Re: Will lower Oil prices hurt us?
in response to
by
posted on
Aug 12, 2008 04:37PM
high performance solar technology
A Bright Future Leveraged by High-Efficiency ARISE PV Cells
Thanks, Look forward to see your comments. I guess I was hoping to see more umph! in the stock price today given guestimates on revenues for the balance of the year....i.e. $42M to $48M. I guess that's going to be a function of waiting for 3rd quarter to see how cost of goods sold plays out in relation to higher volumes of production and higher revenues. One might expect that as volume of production increases we should see some positive net income in the 3rd quarter which might lay the ground work for a real good estimate on where the stock price should be if it trades 10 or 20 times earnings.
Not to be too simple, but if you took what they expect in gross revenues for the last half of this year and assumed we traded 10 times the gross, probably should see a market cap of about $800Million to $900Million. Puts us at $about $6.00 per share on the gross revenue end. So if profit margin is about 25%, we're about $1.50 per share based on shares outstanding. This is just simple math of course.

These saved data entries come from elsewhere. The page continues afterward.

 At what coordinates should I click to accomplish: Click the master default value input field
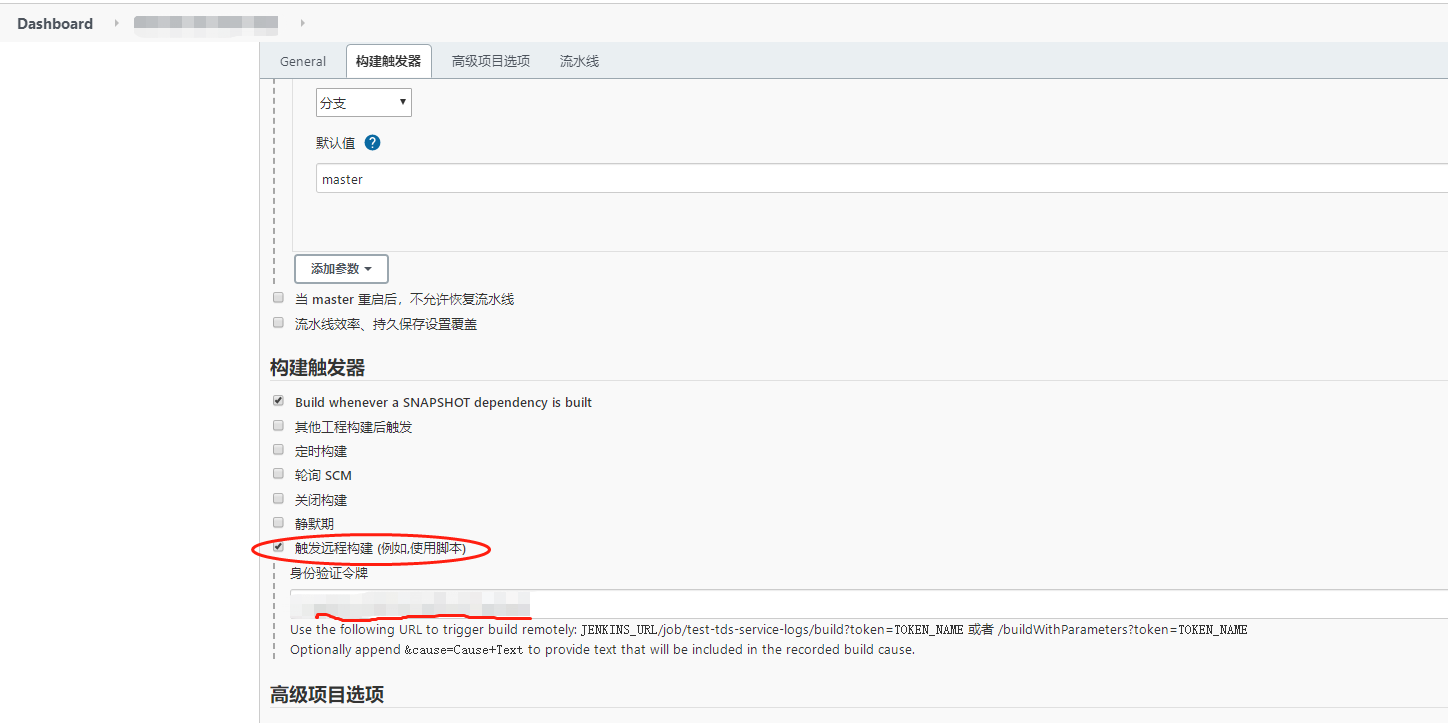click(x=500, y=178)
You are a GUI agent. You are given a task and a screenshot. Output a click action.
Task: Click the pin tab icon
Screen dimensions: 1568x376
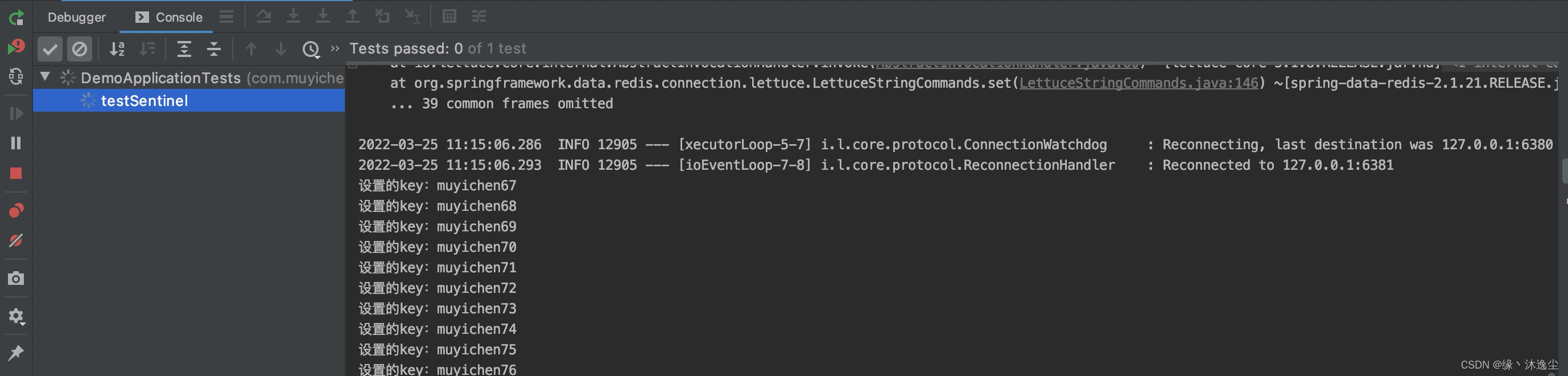16,353
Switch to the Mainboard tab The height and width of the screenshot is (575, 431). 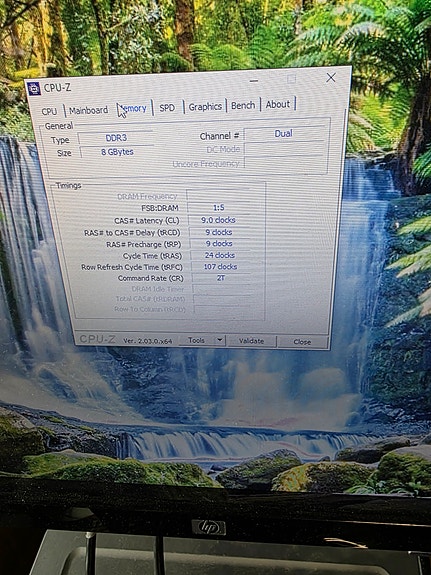[x=88, y=110]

Perhaps there has already been discussion on this so I'm sorry if there was. Just getting into flow. You might be right about 2009 telling the real tale here and I think, that notwithstanding where oil prices go, solar, in general, should be taken seriously. Solar is far more useful on more fronts than oil. The price of oil, in the long term (high or low) should not really impact price of solar generation and revenues generated. They are almost two different things (taking out natureal gas of course). No one is going to use oil power large cities. I think we are done with that.